Even though the rand is slightly weaker, on Thursday (9 November), it was still trading below the R19/$ levels it had been restrained to in October, so conditions are relatively better for the local currency.
The big winner for local fuel prices, however, is the lower oil price, which has dropped below the $80 a barrel mark.
Oil prices flared up in October after the war between Hamas and Israel escalated in the early weeks of that month, threatening to bring in neighbouring Middle Eastern countries like Iran and Saudi Arabia into the conflict.
Market fears over these major oil-producers getting pulled into a long-term conflict put pressure on oil supply projections and sent the spot price shooting to over $95 a barrel.
However, Bloomberg analysis shows that the concerns over supply have given way to realities of much lower demand, effectively snuffing out talk of oil prices rallying to over $100 barrel as many had expected this year.

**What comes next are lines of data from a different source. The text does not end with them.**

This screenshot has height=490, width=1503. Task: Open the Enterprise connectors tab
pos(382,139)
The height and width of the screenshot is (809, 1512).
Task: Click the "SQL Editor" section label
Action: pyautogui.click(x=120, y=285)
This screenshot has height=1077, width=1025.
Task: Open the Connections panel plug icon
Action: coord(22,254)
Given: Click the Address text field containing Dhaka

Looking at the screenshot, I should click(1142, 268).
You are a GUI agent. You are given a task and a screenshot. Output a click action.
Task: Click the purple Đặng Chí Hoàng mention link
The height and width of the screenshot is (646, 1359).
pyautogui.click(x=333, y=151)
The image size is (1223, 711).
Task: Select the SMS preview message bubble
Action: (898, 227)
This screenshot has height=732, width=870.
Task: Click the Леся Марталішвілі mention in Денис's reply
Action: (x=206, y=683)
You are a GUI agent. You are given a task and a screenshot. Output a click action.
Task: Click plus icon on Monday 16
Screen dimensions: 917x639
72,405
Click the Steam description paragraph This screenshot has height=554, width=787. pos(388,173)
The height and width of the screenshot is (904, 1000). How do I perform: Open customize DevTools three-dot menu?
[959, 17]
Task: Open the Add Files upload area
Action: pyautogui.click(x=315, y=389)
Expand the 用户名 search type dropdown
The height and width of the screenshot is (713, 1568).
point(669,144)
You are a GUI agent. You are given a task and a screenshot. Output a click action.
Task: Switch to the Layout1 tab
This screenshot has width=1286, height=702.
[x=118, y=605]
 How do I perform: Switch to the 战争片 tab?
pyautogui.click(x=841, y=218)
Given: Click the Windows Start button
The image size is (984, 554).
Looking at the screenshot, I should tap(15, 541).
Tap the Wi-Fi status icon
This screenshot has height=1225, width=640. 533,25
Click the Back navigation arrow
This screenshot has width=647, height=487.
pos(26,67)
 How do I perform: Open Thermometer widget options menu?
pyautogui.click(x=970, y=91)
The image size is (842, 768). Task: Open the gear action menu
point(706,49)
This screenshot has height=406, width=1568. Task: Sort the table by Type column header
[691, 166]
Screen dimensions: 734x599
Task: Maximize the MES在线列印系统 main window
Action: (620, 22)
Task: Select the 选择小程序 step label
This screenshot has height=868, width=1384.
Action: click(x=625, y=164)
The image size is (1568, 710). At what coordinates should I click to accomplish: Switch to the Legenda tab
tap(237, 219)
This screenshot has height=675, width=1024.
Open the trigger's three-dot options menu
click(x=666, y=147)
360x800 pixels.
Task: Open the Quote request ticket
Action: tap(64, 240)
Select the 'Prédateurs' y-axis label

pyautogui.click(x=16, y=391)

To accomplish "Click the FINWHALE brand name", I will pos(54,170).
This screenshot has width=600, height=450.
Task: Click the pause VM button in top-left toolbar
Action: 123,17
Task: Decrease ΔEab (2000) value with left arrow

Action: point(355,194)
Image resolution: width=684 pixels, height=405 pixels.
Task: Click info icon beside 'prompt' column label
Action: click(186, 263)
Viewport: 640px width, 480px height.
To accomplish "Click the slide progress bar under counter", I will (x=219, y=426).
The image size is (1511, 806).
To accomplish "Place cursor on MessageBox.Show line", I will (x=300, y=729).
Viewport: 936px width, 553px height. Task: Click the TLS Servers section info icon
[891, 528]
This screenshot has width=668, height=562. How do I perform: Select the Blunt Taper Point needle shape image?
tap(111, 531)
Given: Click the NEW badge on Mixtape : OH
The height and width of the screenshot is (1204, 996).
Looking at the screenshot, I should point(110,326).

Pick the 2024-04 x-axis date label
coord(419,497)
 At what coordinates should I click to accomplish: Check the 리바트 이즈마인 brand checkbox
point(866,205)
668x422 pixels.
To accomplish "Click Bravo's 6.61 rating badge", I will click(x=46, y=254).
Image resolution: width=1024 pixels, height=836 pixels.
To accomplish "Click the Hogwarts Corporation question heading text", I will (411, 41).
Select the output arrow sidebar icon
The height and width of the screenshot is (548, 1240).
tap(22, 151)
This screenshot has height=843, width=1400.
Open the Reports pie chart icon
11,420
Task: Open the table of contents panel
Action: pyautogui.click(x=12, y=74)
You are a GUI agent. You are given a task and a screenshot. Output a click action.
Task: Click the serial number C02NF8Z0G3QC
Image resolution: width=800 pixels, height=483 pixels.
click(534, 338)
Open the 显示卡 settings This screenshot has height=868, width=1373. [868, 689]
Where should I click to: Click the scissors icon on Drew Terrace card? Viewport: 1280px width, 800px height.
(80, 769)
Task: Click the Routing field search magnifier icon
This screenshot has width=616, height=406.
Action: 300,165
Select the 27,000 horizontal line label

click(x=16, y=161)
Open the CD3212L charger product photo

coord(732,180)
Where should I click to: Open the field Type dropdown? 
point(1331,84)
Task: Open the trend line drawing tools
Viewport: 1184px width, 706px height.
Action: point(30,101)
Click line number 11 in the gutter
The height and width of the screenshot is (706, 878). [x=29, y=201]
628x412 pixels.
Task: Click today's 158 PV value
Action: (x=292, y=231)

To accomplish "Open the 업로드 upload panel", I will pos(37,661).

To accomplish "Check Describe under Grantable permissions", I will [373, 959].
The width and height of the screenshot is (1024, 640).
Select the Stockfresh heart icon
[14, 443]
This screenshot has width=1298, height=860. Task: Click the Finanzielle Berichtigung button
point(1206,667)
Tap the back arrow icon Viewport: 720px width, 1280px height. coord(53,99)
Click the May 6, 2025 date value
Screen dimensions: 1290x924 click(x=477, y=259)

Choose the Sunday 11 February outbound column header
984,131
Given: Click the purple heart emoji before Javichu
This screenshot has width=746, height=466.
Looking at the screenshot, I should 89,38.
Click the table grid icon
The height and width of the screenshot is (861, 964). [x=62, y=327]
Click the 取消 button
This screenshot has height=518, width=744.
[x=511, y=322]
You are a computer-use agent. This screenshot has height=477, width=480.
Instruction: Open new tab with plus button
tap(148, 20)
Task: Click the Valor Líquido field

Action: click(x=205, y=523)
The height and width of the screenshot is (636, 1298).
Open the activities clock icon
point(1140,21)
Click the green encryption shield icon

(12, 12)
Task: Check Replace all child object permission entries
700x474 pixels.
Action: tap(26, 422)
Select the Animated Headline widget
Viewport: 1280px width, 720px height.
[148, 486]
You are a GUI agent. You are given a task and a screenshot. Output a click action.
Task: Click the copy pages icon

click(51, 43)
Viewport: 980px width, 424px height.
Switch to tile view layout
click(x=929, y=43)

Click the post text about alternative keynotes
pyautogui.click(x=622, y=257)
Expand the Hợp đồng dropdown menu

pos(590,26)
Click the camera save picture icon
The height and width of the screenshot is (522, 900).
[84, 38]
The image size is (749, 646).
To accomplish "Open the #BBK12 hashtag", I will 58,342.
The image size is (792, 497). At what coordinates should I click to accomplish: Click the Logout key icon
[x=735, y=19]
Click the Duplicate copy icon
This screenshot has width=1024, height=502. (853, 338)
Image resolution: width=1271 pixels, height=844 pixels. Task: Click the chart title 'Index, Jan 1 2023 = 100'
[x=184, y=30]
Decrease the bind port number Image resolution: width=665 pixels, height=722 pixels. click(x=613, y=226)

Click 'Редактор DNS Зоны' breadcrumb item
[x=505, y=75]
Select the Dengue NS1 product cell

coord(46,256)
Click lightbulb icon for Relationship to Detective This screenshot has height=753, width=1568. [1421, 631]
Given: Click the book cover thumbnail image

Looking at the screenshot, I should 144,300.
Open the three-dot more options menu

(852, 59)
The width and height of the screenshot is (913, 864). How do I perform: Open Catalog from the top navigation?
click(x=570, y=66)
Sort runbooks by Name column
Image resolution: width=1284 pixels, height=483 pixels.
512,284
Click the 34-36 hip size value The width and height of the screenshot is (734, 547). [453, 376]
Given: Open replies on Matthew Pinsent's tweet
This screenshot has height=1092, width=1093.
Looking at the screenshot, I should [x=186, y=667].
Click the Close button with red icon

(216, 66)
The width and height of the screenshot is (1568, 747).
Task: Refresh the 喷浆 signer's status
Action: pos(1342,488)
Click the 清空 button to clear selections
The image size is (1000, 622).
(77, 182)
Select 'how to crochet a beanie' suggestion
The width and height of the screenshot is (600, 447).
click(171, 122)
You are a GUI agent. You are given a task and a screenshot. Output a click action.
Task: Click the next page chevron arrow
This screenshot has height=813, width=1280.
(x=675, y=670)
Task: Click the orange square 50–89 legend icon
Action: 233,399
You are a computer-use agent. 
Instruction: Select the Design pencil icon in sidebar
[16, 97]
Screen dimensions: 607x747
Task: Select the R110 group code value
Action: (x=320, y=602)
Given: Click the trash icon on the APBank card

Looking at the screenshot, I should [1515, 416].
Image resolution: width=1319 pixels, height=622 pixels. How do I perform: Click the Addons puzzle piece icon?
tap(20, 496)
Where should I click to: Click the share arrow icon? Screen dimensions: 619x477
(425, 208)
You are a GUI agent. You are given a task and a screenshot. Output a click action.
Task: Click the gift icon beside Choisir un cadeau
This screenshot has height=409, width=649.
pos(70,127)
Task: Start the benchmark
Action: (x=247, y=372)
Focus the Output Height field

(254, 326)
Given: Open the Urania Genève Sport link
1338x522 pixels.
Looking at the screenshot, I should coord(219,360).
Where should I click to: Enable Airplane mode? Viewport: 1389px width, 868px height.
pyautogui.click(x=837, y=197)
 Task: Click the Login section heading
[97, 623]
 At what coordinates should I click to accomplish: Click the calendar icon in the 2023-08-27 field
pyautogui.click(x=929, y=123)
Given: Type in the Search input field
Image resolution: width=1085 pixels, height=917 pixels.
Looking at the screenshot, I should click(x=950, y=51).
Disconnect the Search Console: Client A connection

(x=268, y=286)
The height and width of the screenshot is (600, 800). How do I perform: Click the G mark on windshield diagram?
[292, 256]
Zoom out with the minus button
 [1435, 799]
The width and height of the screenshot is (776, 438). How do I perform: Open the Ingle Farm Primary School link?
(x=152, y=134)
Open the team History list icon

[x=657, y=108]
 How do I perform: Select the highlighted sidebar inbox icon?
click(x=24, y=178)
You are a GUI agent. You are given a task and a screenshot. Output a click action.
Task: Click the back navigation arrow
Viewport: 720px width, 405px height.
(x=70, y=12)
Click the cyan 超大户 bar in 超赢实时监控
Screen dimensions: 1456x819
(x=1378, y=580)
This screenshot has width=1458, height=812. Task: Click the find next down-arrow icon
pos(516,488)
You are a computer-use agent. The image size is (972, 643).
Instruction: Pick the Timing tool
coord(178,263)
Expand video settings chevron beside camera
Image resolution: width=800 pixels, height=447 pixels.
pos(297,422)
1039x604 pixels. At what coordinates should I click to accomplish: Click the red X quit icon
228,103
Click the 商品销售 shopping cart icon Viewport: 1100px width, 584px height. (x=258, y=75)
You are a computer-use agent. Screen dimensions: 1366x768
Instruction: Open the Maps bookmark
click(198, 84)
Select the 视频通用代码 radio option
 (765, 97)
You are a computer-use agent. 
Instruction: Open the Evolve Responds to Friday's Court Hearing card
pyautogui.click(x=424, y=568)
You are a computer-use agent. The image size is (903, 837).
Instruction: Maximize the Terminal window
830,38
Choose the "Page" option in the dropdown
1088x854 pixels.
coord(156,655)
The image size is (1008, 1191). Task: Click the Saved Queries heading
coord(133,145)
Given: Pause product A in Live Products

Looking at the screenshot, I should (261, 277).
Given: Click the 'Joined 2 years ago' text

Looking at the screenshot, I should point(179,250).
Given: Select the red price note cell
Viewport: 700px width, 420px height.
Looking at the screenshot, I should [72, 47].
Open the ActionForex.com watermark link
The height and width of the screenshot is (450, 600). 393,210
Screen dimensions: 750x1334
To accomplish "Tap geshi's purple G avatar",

“The benchmark retreated to a three-month low under $80 a barrel. Concerns about supply are giving way to doubts about plunging refinery profits in China and Europe, lacklustre physical cargo trading and an uncertain economic outlook for the US,” the group said.
“The market seems to be shifting its focus from fear-driven geopolitics to hard-fact fundamentals. Ample supplies, incremental production growth, and stagnating demand create an overall soft fundamental backdrop.”
However, the group cautioned that not all forecasters expect the lull to last – with some analysts like Goldman Sachs, Standard Chartered and Barclays still seeing scope for crude to pick up again as further increases in demand whittle away stockpiles.
For now, however, the prospects for local fuel prices looks good, with a substantial turn in both the oil price and rand required to negate the potential price cut.